*** RECORDS TO PROCESS ***

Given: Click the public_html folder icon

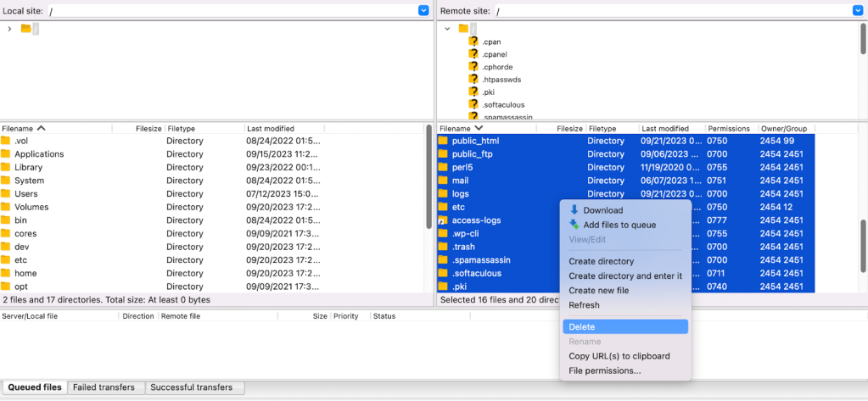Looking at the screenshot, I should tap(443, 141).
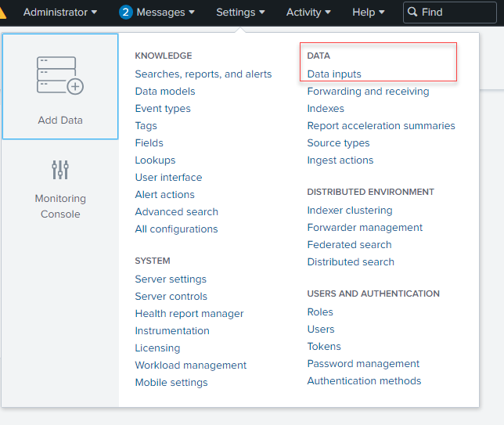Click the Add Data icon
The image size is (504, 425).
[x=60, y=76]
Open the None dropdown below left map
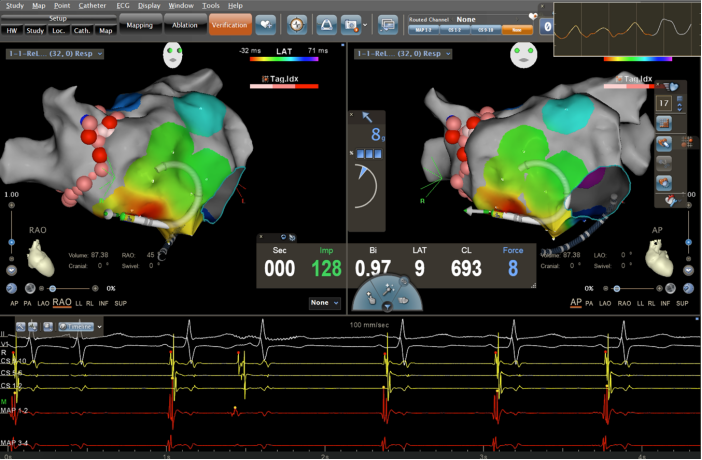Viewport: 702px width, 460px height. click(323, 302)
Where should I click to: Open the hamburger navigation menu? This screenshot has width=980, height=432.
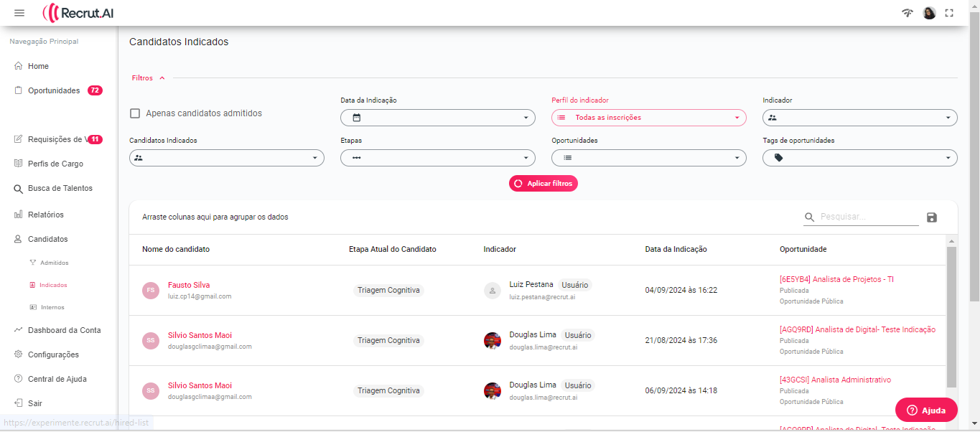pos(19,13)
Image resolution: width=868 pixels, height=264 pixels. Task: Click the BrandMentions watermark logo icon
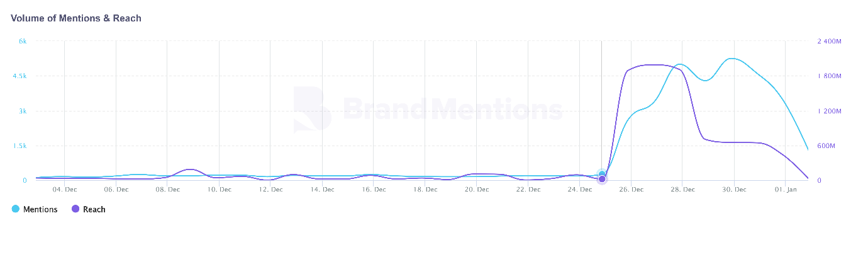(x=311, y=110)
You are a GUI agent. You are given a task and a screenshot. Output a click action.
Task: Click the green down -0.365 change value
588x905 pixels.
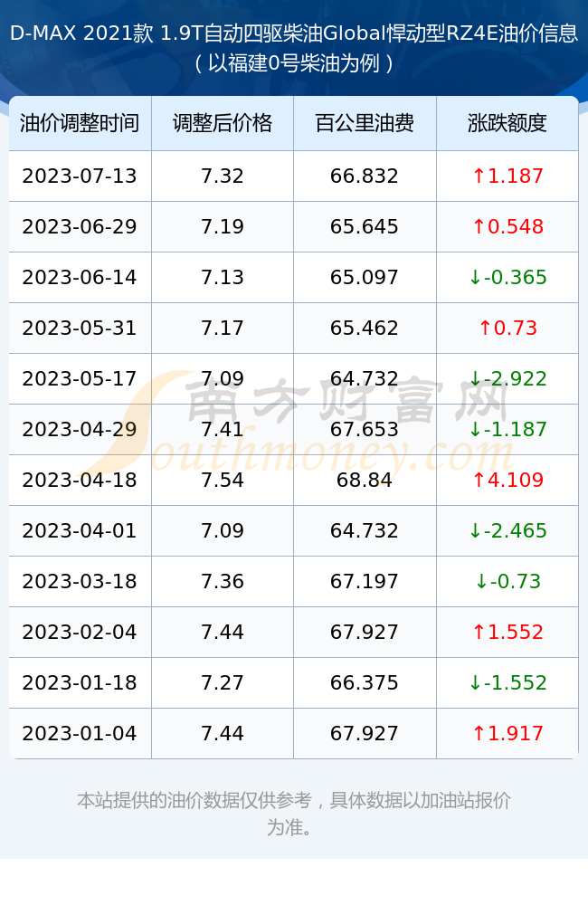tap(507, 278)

***

■ AIM OF THE EXERCISE
Print out every record above exactly as given. Do not include the pictures.

■ WRITTEN SOLUTION
Given: Click the public_html folder icon

Looking at the screenshot, I should tap(443, 141).
Click the Add Data icon
The image size is (504, 425).
[x=60, y=76]
Open the None dropdown below left map
Viewport: 702px width, 460px height. click(323, 302)
Where should I click to: Open the hamburger navigation menu? This screenshot has width=980, height=432.
pos(19,13)
Image resolution: width=868 pixels, height=264 pixels. Task: Click the BrandMentions watermark logo icon
(x=311, y=110)
You are a GUI agent. You are given a task and a screenshot. Output a click action.
Task: Click the green down -0.365 change value
588x905 pixels.
tap(507, 278)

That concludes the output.